Here is my inexpensive stick blender that I purchased from Wal-mart online. Our local superstore had a different one on the shelf for ~ $89-. I ordered this online for $22- delivered. It came right to the house and fit in the mailbox.
The top button is a pulse button that doesn't lock. My first blender was a hand whisk.


----------



## janesathome (May 15, 2022)

Catscankim said:


> Finally got to test my new cuisinart smart stick today.
> 
> First and foremost I am going to say that I am not thrilled by the two button press to start and stop stickblending. I know that you can let go of one and keep doing the other to keep it going, but then you need to unlock it again to start again.

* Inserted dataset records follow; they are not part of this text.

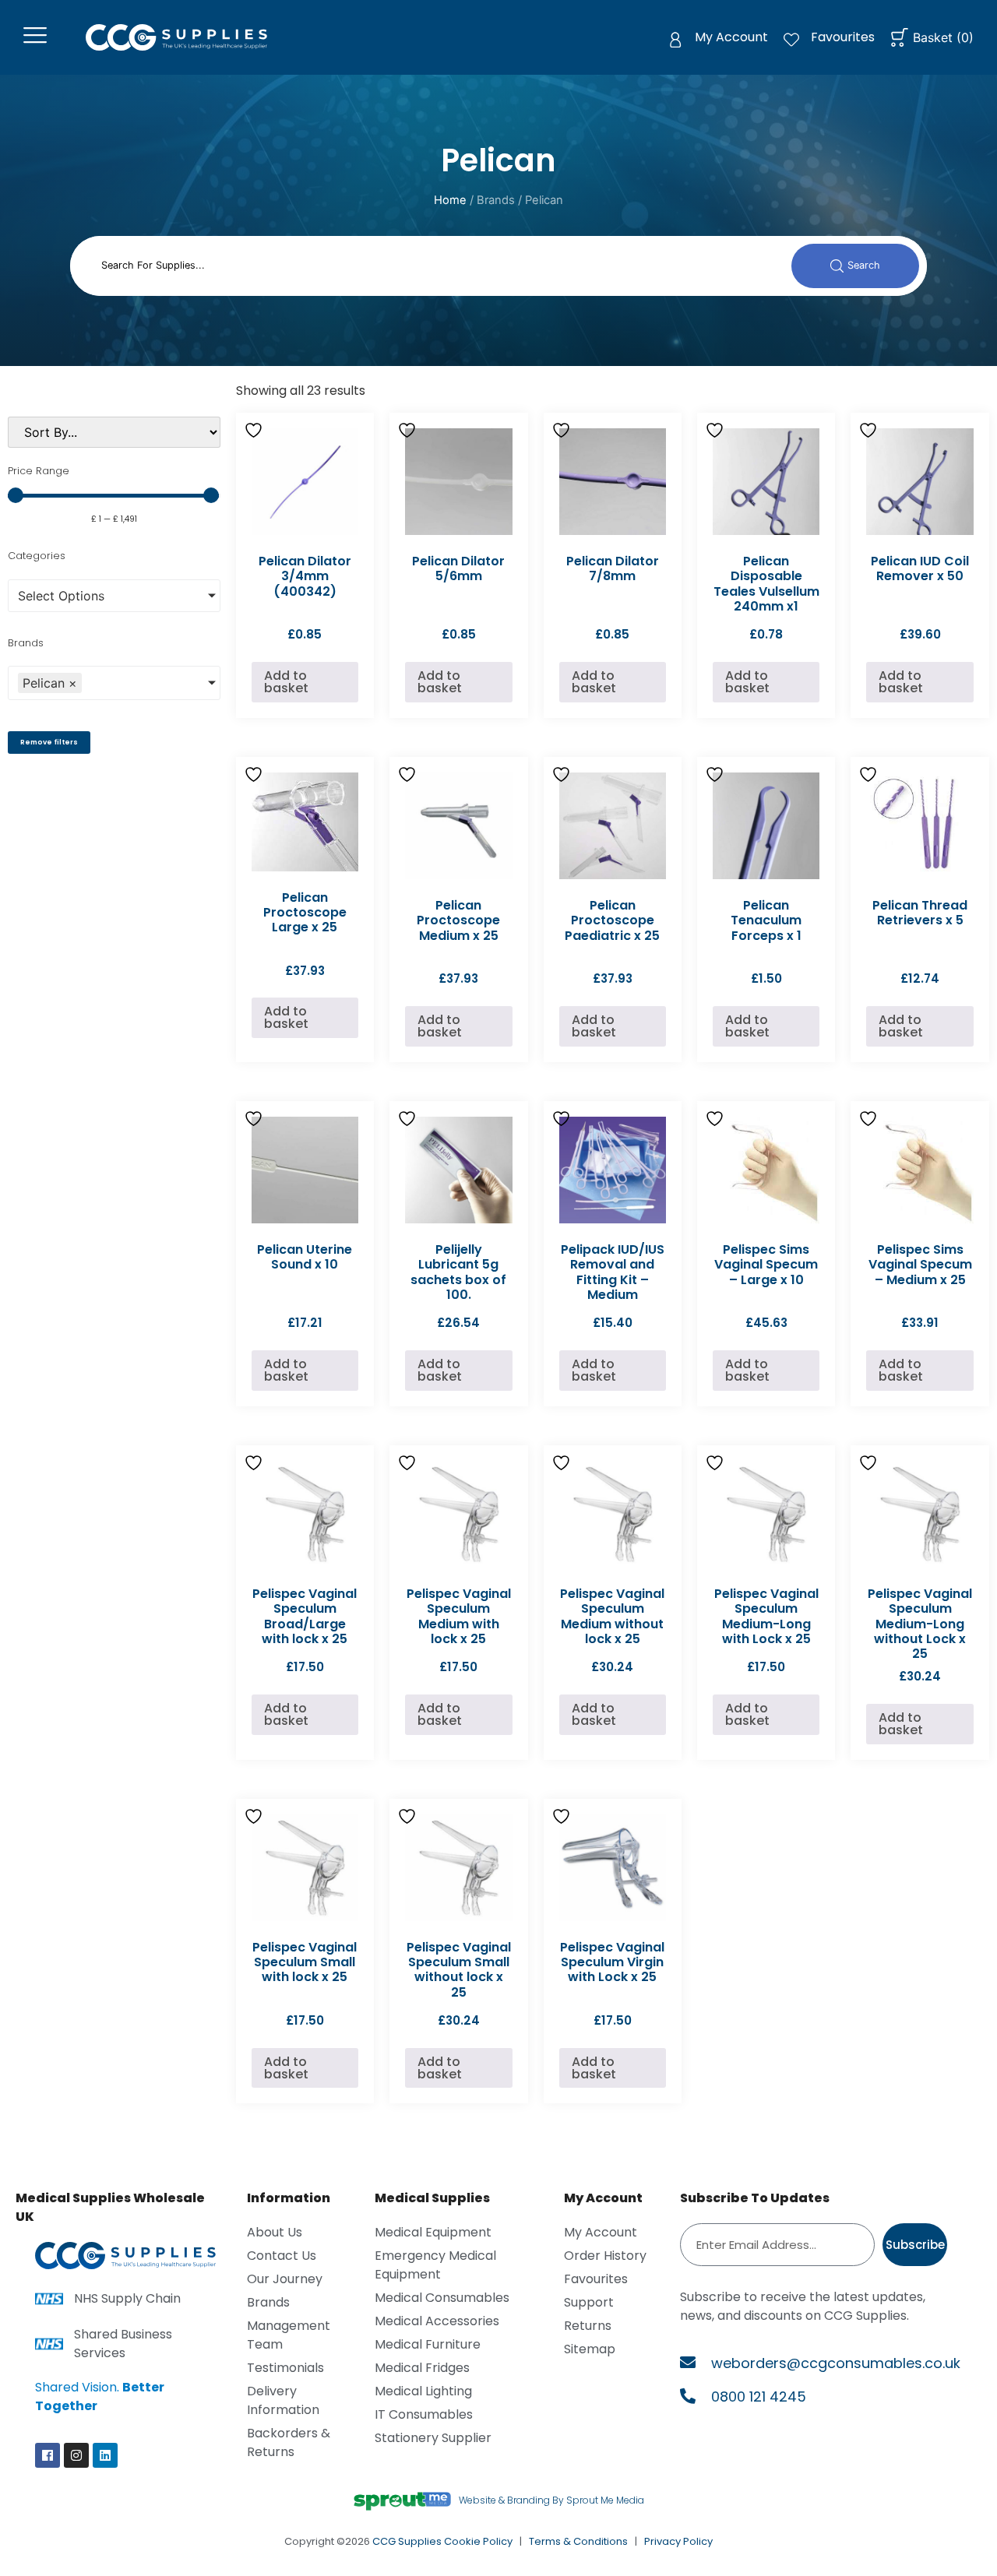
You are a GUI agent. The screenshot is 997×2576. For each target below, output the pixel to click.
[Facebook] (47, 2455)
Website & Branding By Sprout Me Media (551, 2500)
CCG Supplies (407, 2541)
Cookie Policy (478, 2541)
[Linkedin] (105, 2455)
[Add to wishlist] (255, 430)
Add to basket (286, 682)
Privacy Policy (678, 2541)
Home (450, 200)
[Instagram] (76, 2455)
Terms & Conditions (578, 2541)
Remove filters (49, 742)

I am not that coordinated LOL. Unless I got a different version than the rest of you that recommended the smart stick. It did get a little easier as I went along.
> 
> ...


Thank you for starting my day with a chuckle. You have a great writing style that captures your experience with humour! 
I bought a Cuisinart 2 button SB when I started soaping this year - it is now my kitchen blender and my old one is now for soaping. I join you in disliking the 2 button feature. I find it very difficult to manage. Wouldn’t want to be using it for soap, so kudos to you for persevering!


----------



## Bill S. (May 18, 2022)

I use a Hamilton Beach 59770 two-speed Hand Blender. I make a lot of soap and the toggle start switch has begun to fail on two so far over the past 13 years. The motor is fine, but the on switch makes intermittent contact. I've purchased two replacements of different make and model and both are too powerful. They cause too much circulation and entrain so many small bubbles that they are not useable for me. Every time I have come back to the Hamilton Beach I use. It's not in production any more and I keep searching eBay for them. Modern Hamilton Beach stick blenders might be the same, but I haven't purchased one yet.


----------



## LisaBoBisa (May 27, 2022)

Really glad you started this thread—I’ll need to buy a new SB soon.

I bought a KitchenSmith SB on sale for $15 from Target 14 mos ago, and after ~60 batches of soap, the bump that clicks when I twist the blade attachment off/on for cleaning started to break. Thinking about just buying the same one, since it’s gentle, simple, and $18 for Memorial day… but if you’ve found SBs that last several years, even better!


----------